__Supplied material__:
◇ ◇ ◇ ◇ ◇ ◇ ◇
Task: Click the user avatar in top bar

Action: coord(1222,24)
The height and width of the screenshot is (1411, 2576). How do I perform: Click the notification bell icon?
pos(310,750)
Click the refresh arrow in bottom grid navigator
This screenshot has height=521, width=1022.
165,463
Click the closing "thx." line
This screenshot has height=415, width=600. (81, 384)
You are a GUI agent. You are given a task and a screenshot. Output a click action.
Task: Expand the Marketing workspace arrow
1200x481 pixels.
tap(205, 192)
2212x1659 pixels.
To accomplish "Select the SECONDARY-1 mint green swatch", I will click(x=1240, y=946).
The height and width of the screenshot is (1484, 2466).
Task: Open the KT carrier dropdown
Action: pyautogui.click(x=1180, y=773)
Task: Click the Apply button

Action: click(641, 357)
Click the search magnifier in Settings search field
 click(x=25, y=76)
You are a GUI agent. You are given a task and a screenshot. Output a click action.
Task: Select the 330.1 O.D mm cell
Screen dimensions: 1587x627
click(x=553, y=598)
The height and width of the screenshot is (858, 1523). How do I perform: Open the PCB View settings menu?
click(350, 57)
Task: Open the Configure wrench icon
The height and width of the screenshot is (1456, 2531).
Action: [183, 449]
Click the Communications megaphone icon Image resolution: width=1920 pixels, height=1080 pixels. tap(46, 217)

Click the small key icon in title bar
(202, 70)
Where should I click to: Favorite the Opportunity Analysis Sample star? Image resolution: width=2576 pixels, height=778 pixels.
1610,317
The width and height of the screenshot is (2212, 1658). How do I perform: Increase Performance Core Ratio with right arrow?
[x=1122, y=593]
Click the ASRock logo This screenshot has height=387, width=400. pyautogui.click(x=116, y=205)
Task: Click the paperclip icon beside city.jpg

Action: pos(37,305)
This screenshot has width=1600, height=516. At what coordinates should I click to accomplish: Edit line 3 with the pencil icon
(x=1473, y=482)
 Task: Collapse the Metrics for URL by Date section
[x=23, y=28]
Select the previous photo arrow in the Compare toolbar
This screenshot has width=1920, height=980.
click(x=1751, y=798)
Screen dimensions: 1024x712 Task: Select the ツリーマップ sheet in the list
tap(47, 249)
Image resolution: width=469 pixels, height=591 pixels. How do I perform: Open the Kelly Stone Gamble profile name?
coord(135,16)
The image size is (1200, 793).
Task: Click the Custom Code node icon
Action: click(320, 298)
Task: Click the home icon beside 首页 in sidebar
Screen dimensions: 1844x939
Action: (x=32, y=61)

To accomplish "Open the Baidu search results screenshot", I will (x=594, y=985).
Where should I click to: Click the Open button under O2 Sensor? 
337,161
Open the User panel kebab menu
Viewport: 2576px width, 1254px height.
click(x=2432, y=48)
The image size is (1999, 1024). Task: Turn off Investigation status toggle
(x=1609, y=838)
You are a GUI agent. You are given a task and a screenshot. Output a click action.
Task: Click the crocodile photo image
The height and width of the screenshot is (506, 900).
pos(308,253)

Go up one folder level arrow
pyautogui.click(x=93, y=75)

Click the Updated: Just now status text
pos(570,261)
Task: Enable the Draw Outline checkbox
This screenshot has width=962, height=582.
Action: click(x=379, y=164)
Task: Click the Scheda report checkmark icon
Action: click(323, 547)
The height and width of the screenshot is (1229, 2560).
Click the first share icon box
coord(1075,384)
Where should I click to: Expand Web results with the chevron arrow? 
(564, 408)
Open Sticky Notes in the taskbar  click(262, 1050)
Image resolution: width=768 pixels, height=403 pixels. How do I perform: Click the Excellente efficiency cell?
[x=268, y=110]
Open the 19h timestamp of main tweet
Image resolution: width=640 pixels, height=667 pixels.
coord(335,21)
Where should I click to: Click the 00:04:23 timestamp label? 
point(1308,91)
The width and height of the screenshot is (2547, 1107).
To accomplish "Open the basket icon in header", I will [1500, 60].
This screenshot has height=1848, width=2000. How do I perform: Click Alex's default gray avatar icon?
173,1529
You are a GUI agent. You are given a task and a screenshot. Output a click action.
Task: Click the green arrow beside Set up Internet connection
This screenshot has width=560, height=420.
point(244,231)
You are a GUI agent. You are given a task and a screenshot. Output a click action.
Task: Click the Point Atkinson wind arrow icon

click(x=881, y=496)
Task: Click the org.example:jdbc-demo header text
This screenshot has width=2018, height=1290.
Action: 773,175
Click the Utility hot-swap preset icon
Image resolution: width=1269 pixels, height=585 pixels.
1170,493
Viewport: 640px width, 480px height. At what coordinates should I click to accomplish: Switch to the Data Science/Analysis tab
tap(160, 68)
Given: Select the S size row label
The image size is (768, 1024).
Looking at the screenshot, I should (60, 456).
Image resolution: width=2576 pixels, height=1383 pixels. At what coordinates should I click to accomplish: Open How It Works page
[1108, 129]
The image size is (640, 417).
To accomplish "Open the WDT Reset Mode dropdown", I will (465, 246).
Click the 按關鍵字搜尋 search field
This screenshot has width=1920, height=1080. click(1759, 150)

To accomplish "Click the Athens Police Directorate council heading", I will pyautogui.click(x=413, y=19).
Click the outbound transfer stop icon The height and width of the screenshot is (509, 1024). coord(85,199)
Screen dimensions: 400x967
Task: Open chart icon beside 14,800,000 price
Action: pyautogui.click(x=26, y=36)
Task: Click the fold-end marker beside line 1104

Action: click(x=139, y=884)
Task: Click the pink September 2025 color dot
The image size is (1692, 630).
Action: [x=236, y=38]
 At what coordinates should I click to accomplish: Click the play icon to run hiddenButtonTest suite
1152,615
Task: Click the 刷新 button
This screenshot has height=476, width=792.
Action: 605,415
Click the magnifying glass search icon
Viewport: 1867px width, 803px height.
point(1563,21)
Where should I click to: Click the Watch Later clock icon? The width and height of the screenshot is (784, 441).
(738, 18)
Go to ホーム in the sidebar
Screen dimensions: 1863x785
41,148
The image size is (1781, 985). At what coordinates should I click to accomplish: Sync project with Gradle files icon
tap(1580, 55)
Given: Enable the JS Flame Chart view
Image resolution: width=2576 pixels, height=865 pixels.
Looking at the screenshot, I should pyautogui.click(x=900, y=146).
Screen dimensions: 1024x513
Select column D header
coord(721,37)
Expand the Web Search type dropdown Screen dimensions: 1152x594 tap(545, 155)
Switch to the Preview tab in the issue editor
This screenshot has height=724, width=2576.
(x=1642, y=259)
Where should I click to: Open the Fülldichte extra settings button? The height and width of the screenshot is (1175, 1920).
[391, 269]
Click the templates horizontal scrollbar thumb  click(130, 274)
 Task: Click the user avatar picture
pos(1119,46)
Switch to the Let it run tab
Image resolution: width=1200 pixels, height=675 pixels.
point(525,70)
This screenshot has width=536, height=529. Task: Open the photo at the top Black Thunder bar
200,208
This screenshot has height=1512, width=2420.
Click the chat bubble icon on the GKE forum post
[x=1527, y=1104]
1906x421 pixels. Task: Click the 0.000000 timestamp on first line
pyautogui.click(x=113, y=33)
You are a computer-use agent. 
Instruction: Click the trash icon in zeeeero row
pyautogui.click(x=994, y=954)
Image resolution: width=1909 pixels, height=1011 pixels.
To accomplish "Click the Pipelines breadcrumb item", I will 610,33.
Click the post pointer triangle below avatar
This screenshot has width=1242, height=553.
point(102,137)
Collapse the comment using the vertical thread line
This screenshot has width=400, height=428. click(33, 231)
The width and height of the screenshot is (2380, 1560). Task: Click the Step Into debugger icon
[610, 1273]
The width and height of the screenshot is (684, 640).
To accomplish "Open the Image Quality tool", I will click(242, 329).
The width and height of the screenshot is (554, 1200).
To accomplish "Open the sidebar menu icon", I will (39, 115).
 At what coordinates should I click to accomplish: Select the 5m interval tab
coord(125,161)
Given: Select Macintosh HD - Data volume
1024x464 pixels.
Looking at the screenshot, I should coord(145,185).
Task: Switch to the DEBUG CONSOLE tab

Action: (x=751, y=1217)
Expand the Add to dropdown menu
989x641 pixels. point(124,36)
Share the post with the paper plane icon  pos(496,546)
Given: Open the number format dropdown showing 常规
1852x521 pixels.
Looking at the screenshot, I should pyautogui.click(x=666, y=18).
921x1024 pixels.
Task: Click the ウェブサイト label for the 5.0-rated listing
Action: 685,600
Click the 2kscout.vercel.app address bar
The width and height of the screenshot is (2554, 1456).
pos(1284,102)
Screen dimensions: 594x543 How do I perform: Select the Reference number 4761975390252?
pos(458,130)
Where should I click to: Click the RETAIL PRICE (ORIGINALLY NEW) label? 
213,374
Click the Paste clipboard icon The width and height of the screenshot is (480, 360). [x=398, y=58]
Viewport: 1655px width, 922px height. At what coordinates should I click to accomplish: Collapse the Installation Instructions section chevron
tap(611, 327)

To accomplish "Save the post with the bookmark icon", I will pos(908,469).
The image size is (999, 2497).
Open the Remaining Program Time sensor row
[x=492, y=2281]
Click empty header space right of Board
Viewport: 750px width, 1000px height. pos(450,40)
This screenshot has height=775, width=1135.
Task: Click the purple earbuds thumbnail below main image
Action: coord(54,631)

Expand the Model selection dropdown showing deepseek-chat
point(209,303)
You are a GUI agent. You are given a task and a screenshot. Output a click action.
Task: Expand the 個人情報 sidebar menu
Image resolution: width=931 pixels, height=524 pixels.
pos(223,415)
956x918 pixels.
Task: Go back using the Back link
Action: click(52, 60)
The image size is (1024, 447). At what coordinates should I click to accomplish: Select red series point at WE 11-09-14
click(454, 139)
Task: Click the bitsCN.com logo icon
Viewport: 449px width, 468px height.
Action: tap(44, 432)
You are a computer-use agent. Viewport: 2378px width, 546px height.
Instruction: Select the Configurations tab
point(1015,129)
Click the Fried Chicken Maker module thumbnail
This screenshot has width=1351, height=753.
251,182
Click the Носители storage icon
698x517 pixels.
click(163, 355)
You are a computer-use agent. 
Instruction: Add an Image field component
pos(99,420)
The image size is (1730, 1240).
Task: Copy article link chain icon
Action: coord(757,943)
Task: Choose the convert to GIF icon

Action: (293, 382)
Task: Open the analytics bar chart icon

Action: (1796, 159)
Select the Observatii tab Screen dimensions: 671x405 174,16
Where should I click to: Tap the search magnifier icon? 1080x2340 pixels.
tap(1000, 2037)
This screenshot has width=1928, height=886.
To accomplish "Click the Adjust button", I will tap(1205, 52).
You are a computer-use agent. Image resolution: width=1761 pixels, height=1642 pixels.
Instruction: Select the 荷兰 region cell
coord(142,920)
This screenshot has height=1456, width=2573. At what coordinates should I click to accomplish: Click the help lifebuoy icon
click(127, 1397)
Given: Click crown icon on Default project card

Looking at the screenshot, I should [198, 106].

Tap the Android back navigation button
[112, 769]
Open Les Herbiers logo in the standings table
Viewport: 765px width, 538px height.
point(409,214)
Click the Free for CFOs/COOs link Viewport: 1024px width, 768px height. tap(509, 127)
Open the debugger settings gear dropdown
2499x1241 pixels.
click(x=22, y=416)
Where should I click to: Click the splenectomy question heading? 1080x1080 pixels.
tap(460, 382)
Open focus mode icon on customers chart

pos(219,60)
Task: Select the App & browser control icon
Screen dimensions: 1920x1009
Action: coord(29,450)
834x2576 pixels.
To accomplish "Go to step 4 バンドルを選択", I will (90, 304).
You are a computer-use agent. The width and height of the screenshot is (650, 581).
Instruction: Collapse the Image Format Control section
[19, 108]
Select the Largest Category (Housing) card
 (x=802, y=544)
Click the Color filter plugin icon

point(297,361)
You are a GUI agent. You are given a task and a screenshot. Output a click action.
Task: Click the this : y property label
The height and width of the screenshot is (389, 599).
◇ ◇ ◇ ◇ ◇ ◇ ◇
__What to work on__: Turn the entries into a numbered list, starting at the line that contains "Click the ASRock" and ending after the line that contains "Action: click(323, 547)", with blank lines omitted. Include only those lines.

__Written answer__:
1. Click the ASRock logo This screenshot has height=387, width=400. pyautogui.click(x=116, y=205)
2. Task: Click the paperclip icon beside city.jpg
3. Action: pos(37,305)
4. This screenshot has width=1600, height=516. At what coordinates should I click to accomplish: Edit line 3 with the pencil icon
5. (x=1473, y=482)
6.  Task: Collapse the Metrics for URL by Date section
7. [x=23, y=28]
8. Select the previous photo arrow in the Compare toolbar
9. This screenshot has width=1920, height=980.
10. click(x=1751, y=798)
11. Screen dimensions: 1024x712 Task: Select the ツリーマップ sheet in the list
12. tap(47, 249)
13. Image resolution: width=469 pixels, height=591 pixels. How do I perform: Open the Kelly Stone Gamble profile name?
14. coord(135,16)
15. The image size is (1200, 793).
16. Task: Click the Custom Code node icon
17. Action: click(320, 298)
18. Task: Click the home icon beside 首页 in sidebar
19. Screen dimensions: 1844x939
20. Action: (x=32, y=61)
21. To accomplish "Open the Baidu search results screenshot", I will (x=594, y=985).
22. Where should I click to: Click the Open button under O2 Sensor? 
23. 337,161
24. Open the User panel kebab menu
25. Viewport: 2576px width, 1254px height.
26. click(x=2432, y=48)
27. The image size is (1999, 1024). Task: Turn off Investigation status toggle
28. (x=1609, y=838)
29. You are a GUI agent. You are given a task and a screenshot. Output a click action.
30. Task: Click the crocodile photo image
31. The height and width of the screenshot is (506, 900).
32. pos(308,253)
33. Go up one folder level arrow
34. pyautogui.click(x=93, y=75)
35. Click the Updated: Just now status text
36. pos(570,261)
37. Task: Enable the Draw Outline checkbox
38. This screenshot has width=962, height=582.
39. Action: click(x=379, y=164)
40. Task: Click the Scheda report checkmark icon
41. Action: click(323, 547)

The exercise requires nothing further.